Buale town chairperson Ibrahim Noleye said planes were heard flying nearby on Sunday night, followed by two loud explosions that shook the ground. Buale is 410km southwest of the capital, Mogadishu.
Noleye said he had contacted officials in nearby villages, who told him by two-way radio that the planes had hit an area between Buale and another town called Sakow.
He could not say who launched the airstrike on Sunday night. But only US aircraft had launched such strikes in Somalia in recent months. The Somali government did not have an air force. Ethiopian troops based in Somalia had not been reported to conduct airstrikes.
'I heard loud explosions'
Noleye said: "We saw a big light which followed hours of the sounds of planes, and then we heard two big explosions between Buale, where we are, and Sakow."
The area was sparsely populated and used primarily for grazing livestock such as camel and goats.
"We contacted some of our people on the ground and they confirmed that it was a(n) (air)strike," Noleye said, adding that soon afterward they lost radio contact.
Ali Bashi Ahmed, chairperson of Fanole Human Rights Organisation, also said he heard loud explosions, but did not know where they had occurred. Ahmed spoke by telephone from the port town of Kismayo, southwest of Buale.
Duale Ganane, a colonel and a commander of a local militia, said, "we saw a light just a second before three huge explosions in the jungle north of Buale".
'No one can see a missile coming'
Aid worker Hassan Mohamed, who asked that his agency not be identified, said: "The light was like a star falling to earth."
Former military officer Muhidiin Nur Salah said, "I think it was an unknown device because in my view point no one can see a missile coming ... and we cannot say it was a star because stars do not explode on the ground."
American officials confirmed a United States airstrike on May 01 that killed Aden Hashi Ayro, the head of the military wing of Somalia's Islamists, along with 24 other people. Members of the military wing called al-Shabab, meaning "The Youth," had vowed to avenge his death.

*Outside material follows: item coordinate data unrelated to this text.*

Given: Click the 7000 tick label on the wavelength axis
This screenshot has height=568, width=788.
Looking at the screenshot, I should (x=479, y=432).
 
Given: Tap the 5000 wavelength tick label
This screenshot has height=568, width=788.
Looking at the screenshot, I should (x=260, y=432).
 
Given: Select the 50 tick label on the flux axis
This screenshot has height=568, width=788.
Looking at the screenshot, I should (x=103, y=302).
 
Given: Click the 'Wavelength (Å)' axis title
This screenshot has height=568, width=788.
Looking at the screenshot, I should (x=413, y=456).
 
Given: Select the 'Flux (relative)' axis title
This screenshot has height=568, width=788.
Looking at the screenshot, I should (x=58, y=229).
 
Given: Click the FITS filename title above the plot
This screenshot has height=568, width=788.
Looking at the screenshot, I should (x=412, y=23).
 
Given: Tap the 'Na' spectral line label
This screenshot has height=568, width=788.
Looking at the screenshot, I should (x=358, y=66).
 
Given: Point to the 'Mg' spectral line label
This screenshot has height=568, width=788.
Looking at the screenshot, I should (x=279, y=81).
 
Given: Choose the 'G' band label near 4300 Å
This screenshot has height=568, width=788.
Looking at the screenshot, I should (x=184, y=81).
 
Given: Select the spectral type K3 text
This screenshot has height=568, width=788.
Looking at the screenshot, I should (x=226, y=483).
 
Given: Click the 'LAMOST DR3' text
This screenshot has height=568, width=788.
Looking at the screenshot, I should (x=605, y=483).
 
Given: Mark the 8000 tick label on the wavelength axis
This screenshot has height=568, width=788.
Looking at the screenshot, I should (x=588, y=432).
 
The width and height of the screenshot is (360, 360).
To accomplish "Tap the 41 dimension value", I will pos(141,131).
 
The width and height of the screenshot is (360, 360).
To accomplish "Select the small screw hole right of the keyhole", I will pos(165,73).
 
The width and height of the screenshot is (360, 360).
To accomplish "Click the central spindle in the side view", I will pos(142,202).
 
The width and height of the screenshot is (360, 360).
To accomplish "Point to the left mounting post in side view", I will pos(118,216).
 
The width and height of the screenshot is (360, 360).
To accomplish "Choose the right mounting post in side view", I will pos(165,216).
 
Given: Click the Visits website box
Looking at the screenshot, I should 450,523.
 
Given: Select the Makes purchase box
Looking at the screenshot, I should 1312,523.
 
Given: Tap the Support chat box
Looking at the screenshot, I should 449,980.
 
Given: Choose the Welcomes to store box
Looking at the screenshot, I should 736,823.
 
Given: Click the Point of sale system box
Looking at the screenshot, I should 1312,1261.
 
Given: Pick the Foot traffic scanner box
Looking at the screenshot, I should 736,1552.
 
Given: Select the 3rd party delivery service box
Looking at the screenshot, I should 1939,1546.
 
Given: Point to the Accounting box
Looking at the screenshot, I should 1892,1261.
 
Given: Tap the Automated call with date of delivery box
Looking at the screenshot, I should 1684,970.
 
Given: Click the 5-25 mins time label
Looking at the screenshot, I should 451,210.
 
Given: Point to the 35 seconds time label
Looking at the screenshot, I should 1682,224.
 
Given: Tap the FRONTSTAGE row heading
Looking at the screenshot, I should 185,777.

Somalia had been in a state of anarchy since warlords overthrew dictator Mohamed Siad Barre in 1991. In December 2006, neighbouring Ethiopia sent troops to prop up a UN-backed government that had been unable to assert much authority and was facing an insurgency in the capital, Mogadishu.
Thousands of civilians had been killed and hundreds of thousands forced from their homes in a burgeoning humanitarian crisis.